*** Opening of Text passage ***

A family tree for all the world’s small bird families

The spotted wren-babbler has a unique status as the only species in a family and can now be positioned as a “sister” to several large families.

The spotted wren-babbler has a unique status as the only species in a family and can now be positioned as a “sister” to several large families.

An international research team in which Uppsala University and the Swedish University of Agricultural Sciences (SLU) are participating has for the first time reconstructed the tree of life for all the world’s approximately 140 passerine families. The passerines include more than 6,000 species, making it the largest bird group by far. The family includes all small birds, such as chickadees, thrushes and finches as well as corvids.

The study is based on a large amount of DNA data from one to four species per family and has used these DNA sequences in combination with fossil data to estimate the age of the different branches of the tree. The tree confirms many of the relationships between the families obtained in previous studies, but it also reveals a number of new forks in branches of the tree.

One of the authors of the study is Professor Per Alström at the Department of Ecology and Genetics, Uppsala University, and the Swedish Species Information Centre, SLU. “One of the most enjoyable results for me personally is that there is now strong support for positioning the spotted wren-babbler as a ‘sister’ to several large families, such as thrushes, flycatchers, starlings and others. I was involved in ‘discovering’ the spotted wren-babbler’s unique status as a single species in a family a few years ago. Its lineage separated from its closest relatives about 25 million years ago, right after Asia was first colonised by passerines.”

*** Close of Text passage ***
*** Opening of Data to examine ***

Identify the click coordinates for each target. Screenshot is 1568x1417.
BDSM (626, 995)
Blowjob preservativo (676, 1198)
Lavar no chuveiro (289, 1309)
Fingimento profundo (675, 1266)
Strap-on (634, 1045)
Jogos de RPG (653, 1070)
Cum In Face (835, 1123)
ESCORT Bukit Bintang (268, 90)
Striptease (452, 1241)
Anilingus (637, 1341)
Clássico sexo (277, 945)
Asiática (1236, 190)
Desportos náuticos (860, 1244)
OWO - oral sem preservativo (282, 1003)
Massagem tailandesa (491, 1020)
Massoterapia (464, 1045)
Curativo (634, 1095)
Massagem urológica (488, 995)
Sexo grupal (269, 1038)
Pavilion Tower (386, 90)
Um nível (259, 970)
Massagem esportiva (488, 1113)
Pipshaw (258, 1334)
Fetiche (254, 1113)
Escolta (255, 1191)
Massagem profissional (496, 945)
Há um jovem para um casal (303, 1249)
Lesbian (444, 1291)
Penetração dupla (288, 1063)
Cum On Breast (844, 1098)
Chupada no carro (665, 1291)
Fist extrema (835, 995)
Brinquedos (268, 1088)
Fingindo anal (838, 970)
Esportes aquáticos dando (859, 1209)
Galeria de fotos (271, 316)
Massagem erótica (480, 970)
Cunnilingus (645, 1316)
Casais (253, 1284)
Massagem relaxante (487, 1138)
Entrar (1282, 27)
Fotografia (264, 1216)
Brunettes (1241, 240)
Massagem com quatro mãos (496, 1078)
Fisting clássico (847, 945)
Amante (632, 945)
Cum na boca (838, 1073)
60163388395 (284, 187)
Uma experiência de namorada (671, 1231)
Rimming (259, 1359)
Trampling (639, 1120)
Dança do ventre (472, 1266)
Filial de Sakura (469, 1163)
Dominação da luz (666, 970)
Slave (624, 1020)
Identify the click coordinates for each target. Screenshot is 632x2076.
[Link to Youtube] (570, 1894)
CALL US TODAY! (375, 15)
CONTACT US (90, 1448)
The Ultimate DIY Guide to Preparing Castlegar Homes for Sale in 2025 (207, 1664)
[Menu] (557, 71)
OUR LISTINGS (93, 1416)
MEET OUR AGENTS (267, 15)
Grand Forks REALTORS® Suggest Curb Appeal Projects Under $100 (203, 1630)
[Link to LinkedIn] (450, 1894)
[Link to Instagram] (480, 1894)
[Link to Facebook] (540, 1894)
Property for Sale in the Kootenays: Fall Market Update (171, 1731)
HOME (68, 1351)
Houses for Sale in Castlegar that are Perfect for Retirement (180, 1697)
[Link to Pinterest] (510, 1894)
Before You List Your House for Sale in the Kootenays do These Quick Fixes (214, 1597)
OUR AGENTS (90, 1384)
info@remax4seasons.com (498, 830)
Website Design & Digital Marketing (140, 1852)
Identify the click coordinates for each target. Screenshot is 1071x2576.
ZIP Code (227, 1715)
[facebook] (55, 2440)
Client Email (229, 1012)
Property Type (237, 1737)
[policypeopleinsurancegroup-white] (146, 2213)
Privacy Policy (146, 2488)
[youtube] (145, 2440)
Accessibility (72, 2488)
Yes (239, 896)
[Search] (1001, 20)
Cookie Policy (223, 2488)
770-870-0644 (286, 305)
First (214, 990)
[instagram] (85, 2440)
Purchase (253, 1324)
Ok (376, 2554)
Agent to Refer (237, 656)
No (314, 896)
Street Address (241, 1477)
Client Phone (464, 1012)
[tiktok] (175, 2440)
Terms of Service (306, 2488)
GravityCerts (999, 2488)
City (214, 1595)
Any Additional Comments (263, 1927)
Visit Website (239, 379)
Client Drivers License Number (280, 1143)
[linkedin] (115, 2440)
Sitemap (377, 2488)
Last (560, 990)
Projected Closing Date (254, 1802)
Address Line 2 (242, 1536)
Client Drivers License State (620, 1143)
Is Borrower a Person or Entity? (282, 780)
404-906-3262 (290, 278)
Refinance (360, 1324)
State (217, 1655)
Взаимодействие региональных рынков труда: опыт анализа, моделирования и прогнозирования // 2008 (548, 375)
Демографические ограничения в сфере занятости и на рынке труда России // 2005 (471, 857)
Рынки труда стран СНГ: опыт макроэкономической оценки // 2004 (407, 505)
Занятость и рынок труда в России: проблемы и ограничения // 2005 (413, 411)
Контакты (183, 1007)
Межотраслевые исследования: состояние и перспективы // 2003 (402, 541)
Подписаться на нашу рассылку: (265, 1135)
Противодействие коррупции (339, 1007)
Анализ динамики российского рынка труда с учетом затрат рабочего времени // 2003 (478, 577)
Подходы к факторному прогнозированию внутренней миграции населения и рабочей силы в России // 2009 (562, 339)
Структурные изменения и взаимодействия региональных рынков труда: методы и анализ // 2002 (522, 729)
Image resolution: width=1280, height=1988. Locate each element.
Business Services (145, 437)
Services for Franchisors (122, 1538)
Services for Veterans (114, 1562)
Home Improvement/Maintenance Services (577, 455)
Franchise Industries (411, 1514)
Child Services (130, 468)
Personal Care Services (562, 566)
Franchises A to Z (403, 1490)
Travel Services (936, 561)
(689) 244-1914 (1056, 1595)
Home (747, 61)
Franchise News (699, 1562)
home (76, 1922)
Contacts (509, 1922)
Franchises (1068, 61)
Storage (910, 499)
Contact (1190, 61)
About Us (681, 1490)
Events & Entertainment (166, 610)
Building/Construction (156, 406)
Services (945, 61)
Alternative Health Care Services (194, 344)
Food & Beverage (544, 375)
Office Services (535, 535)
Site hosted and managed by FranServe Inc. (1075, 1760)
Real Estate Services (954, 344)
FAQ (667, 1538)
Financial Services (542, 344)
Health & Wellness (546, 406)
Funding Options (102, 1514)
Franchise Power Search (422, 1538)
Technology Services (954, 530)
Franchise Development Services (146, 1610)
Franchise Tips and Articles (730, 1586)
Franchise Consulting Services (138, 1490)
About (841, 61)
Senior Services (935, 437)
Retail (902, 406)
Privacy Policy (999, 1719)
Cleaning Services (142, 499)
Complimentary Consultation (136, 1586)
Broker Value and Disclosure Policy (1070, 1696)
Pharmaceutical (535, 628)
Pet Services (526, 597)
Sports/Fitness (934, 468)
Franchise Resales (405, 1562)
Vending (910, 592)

*** Close of Data to examine ***

Study questions »
• a. Answer these questions about the bird family tree text:
(i) About how many passerine families are covered by the reconstructed tree?
(ii) How many species per family did the DNA data come from?
(iii) About how long ago did the spotted wren-babbler's lineage split from its closest relatives?
• b. Copy out part of the bird family tree text, beginning at the words "An international research" and stopping after "well as corvids.". In your copy, swap "chickadees" for "sparrows".
The stored records play no part in what is asked here.

Solutions »
• a.
(i) Approximately 140
(ii) One to four
(iii) About 25 million years ago

• b.
An international research team in which Uppsala University and the Swedish University of Agricultural Sciences (SLU) are participating has for the first time reconstructed the tree of life for all the world’s approximately 140 passerine families. The passerines include more than 6,000 species, making it the largest bird group by far. The family includes all small birds, such as sparrows, thrushes and finches as well as corvids.